* Extract to read
--- begin ---

Next up... a battle of two greats! In previous rounds we did song samples, great PA's reviews, with this
round I wanted to do something a different. So I went outside PA's..
what do people outside of this site say about these albums.
First up..
Balletto di Bronzo - YS
The Music of Terror: Il Balletto di Bronzo's "YS"
At one point, I wanted this site to also cover music. In fact, you
can find a few reviews waaaaay back when of some fantastic albums.
Unfortunately, it became more of a chore to add music as we were getting
loaded up with film after film. That isn’t a complaint by any stretch
of the imagination, it’s just a fact. So, music had to make way for
other geek things. Plus, we aren’t the type of people who want to cover
the generic horror “music”-psychobilly, Misfits rip-off bands, gore
metal, etc. We have a varied taste at The Blood Sprayer and it seemed
best suited to just focus on film. Still, their are artists that will
fit all too perfectly into a theme making it impossible to
not cover.
Italian Week posed the obvious of covering Goblin. sh*t, look at all
the soundtracks they did for Argento!! It’s irresponsible to not cover
them. But, for me there is one Italian band, and one record in
particular, that sounds like nightmares put to tape. Blood Sprayer
readers, meet Il Balletto di Bronzo’s “Ys”.
Admittedly, Il Balletto di Bronzo has nothing to do with horror. Ys
is not a score or soundtrack to any of our favorite Italian filth. The
album is deserving of your attention because it sounds like
what those movies are trying to do to you on the visual end. It’s a
frightening up & down, back & forth of beautifully laid out
movements. The melodies that drive the album play out like a
narrative. Essentially, it moves in the same manner that a horror movie
does. There is the the calm, eerie build that spikes with each
emotional beat. As the record progresses, it reaches frighteningly
cacophonous moments that would’ve perfectly heightened some of those
insane Fulci moments. As the album draws to it’s close, you aren’t left
with a feeling of relief. You’re left with the lingering oddness that
the album drug you through.

--- end ---

* Listing
--- begin ---

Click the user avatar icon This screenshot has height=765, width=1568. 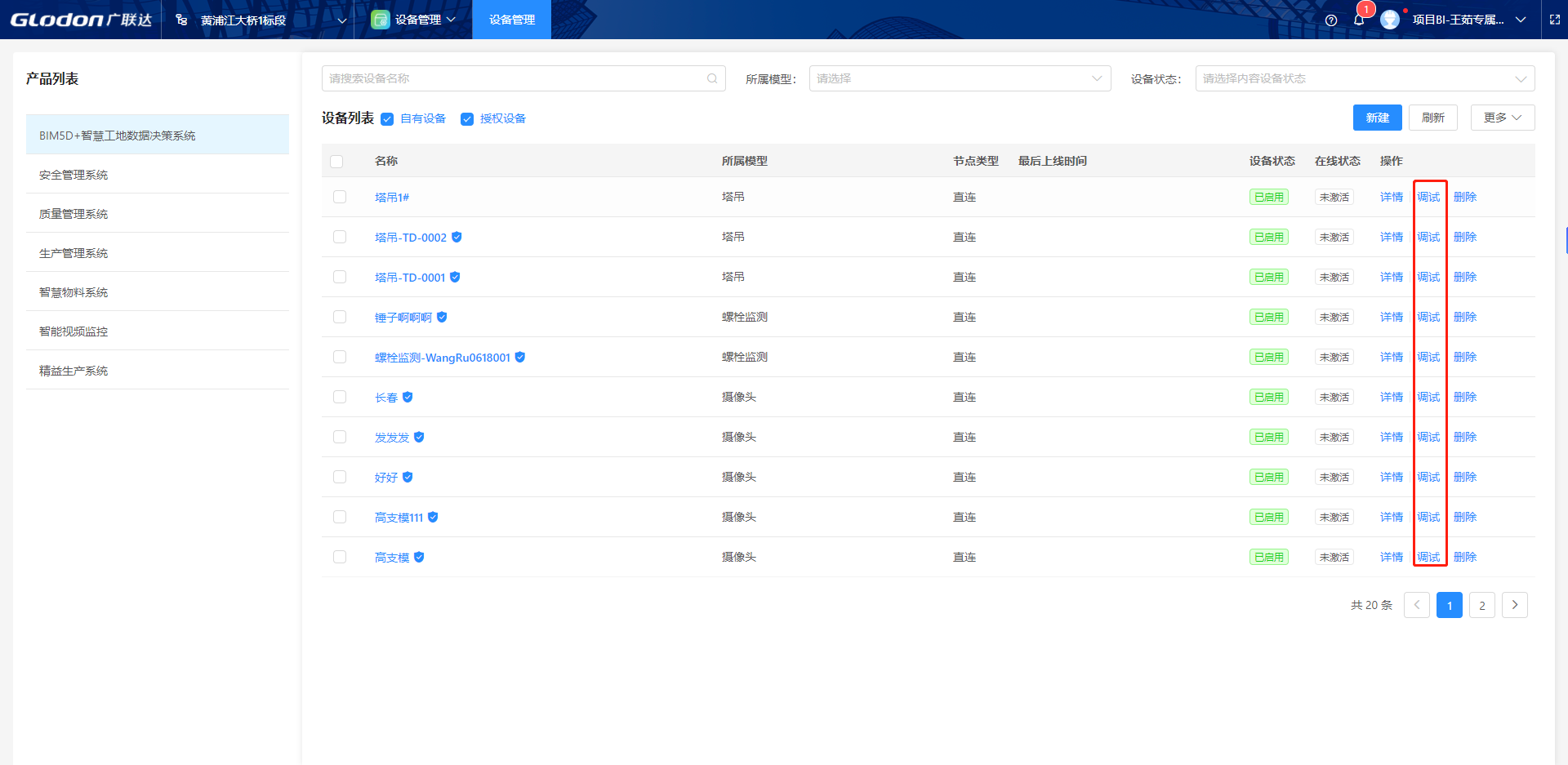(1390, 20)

--- end ---
--- begin ---

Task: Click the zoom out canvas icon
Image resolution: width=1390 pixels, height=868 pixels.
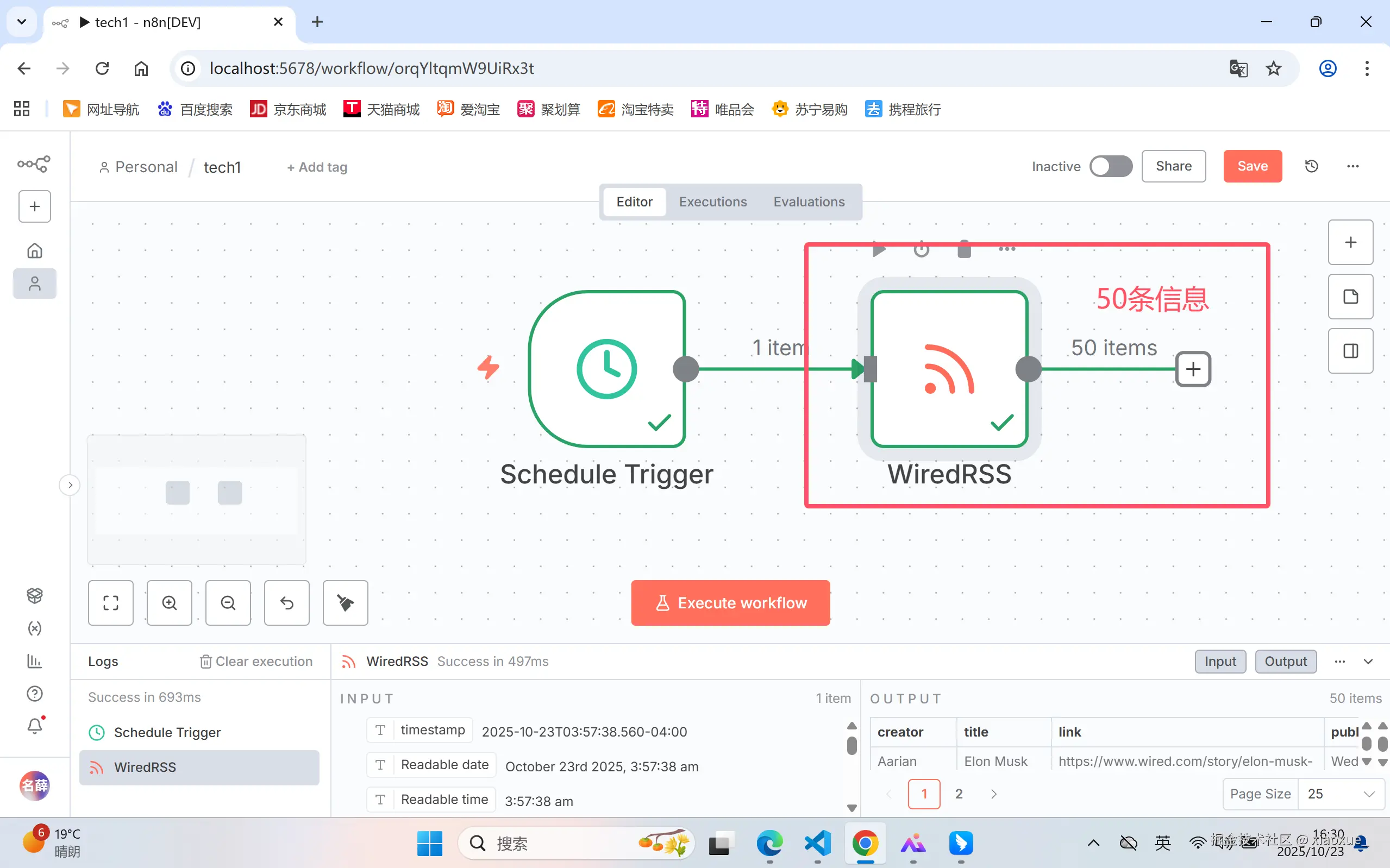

--- end ---

* Jobs
**a)** In the post about the Il Balletto di Bronzo album, which band does the reviewer call the obvious choice to cover for Italian Week?
**b)** Carry on the review of Il Balletto di Bronzo's album "Ys" from its final sentence.

* The results
**a)** Goblin

**b)**
A
friend and fellow musician told me a story about a drive home from a
show and falling asleep in their band’s van. One of his bandmates was
driving and listening to Ys. He said that when he woke up, and heard
the music that was playing, it scared the sh*t out of him. This is an
example of what sort of emotion this record envokes. On the surface,
you can view it as another weird prog rock record from the 70’s. But
any fans of the band will tell you otherwise. On the short list of
“terrifying” albums, this one ranks up their with the best of them.
Il Balletto di Bronzo didn’t have one of those long-ass, Rolling
Stones careers. The band was short lived and barring a couple
ill-advised reunions, have kind of vanished from the public eye.
They’ve been sited as influences by a few modern bands like Mammoth
Volume and Nurse With Wound and Ys has had a several reissues in
countries like Japan. Still, the band’s work remains relatively unknown
by most. In fact, the 2 people I know that enjoy this band are 2
people who’s musical taste and knowledge rivals most folks. But, I can
assure you if you are a fan of Italian horror and understand how
important the music is to those great films, you’d hear the same thing
that I do when listening to this album. So, here’s my recommendation to
you: Grab your copy of Fulci’s The Beyond, then snag a copy of this
record (go ahead and download it. I’m not a saint-I’m not going to tell
you what’s right or wrong.). Turn down the lights, start the movie and
then fire up this album. You will see where fear and music meet and
you’ll wonder the same that I do: Why the hell didn’t anyone use these
guys for soundtrack work?!
and against YS we have...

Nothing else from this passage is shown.